To run this project, you need the following dependencies:
Python 3.x TensorFlow 2.x
- NumPy
- pandas
To use this project, follow these steps: (Dataset available in the same folder)
- Clone the repository:
git clone https://github.com/yourusername/sequence-to-sequence.git
cd Supervised Learning
This approach is inspired by the paper IMaT: Unsupervised Text Attribute Transfer via Iterative Matching and Translation, authored by Zhijing Jin, Di Jin, Jonas Mueller, Nicholas Matthews, and Enrico Santus. https://arxiv.org/abs/1901.11333 . While the paper suggests an approach using a sequence-to-sequence LSTM, we decided to use a transformer-based architecture to train our model. Since then, we have become highly familiar with the advantages of using a transformer over an LSTM-based model. For better results and limited resources, we are using a pre-trained T5-small model so that the model is already trained on an English language corpus and can comprehend the sentence better.

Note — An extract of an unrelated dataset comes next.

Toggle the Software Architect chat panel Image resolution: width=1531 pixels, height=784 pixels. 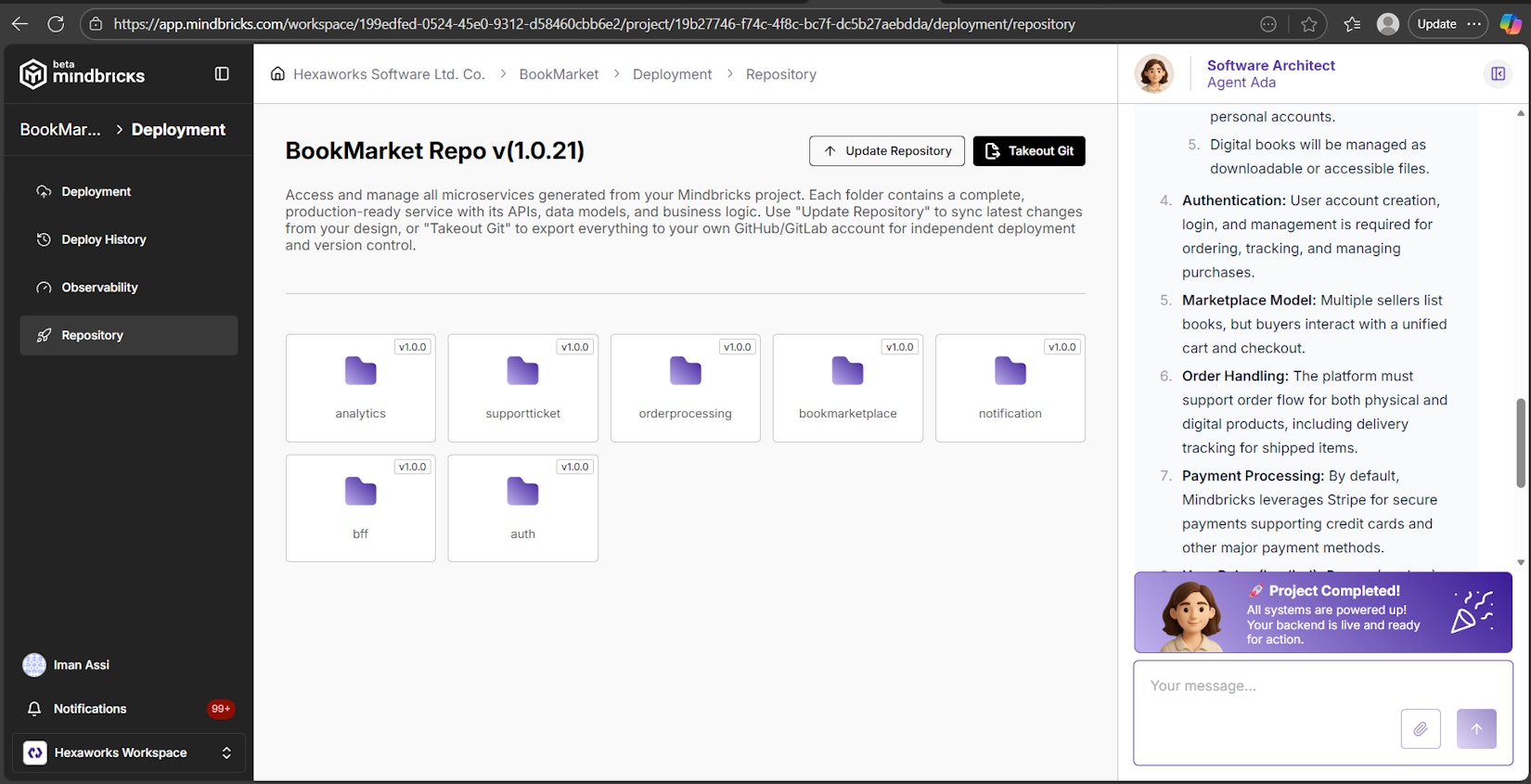click(1497, 74)
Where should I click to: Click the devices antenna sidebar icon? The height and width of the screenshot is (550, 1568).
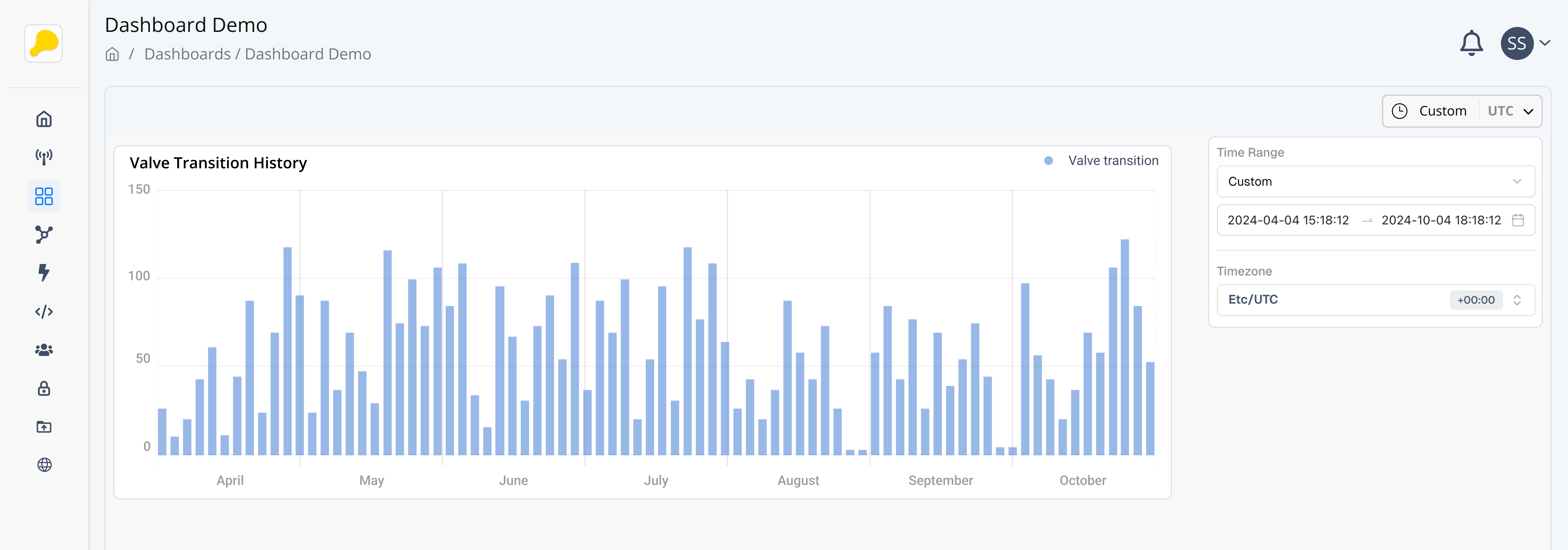point(44,158)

We decided to go ahead with this unsupervised approach because there is a high scarcity of parallel corpus when it comes to text-style transfer, and that is highly evident from all the research papers that are published in this domain. We are using a Yelp Reviews dataset, which has both positive and negative reviews.
To summarize the approach, we are initially creating a pseudo-parallel dataset from a non-parallel dataset. This is done by caculating the cosine similarity between the vector embeddings of the positive and negative reviews. The idea will help get review pairs that are talking about the same context. For example, reviews regarding sushi will pair up, but a review about sushi will not pair with a review about pizza.

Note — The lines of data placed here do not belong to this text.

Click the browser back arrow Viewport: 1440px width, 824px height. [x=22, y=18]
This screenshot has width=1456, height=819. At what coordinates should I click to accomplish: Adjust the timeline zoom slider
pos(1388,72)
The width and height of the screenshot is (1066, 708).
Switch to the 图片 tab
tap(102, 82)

Once we have created this dataset, after the first iteration, we train our model. Once we get a well-trained model, we pass the dataset through the model to get negative output reviews. If the new review generated by the model has a better Word Movers Distance value as compared to the previous existing pair, we update the dataset and call this step iteration 2. We continue this processing until we get a good parallel dataset and an industry-standard BLEU score.
The unsupervised learning folder has three Jupyter notebooks.
- The data preparation creation script notebook is used to create our first Pusedo parallel dataset. You can directly use the data.xlsx file, as it is the output from our first iteration and contains 843 review pairs.
To access the origin dataset you can use this link: https://drive.google.com/file/d/1sZOKXfgtEidZui5OFSOJcMue0_Np9Y3d/view?usp=sharing
- The next notebook is positive_negative, which is used to preprocess and clean the initial data input, train the t5-small model with our dataset, save the model, and test the model.
To directly access the trained model after the first iteration, you can access this link: https://drive.google.com/drive/folders/1zXKjhGM86_iigeazRfFoomoPSqVCpclm?usp=share_link
- Lastly, you can use the positive-negative-iteration2 notebook for iteration 2 of training the model. In this file, we are updating the dataset based on the MDV value from our first model and origin data. We are also cleaning and preprocessing the new data and training a new model on the updated dataset.
You can access the trained model after the second iteration using this link: https://drive.google.com/drive/folders/1SGMqM7VTHvvV5l7DVbc_qqmVlZWCOUQn?usp=share_link
We can see significant growth as soon as after the first iteration. If we train the model for more iterations, we will be able to generate even better results. We were also able to update 154 rows from the origin dataset after training the first model. This shows that the dataset is also getting updated, and we are getting better positive-negative pairs.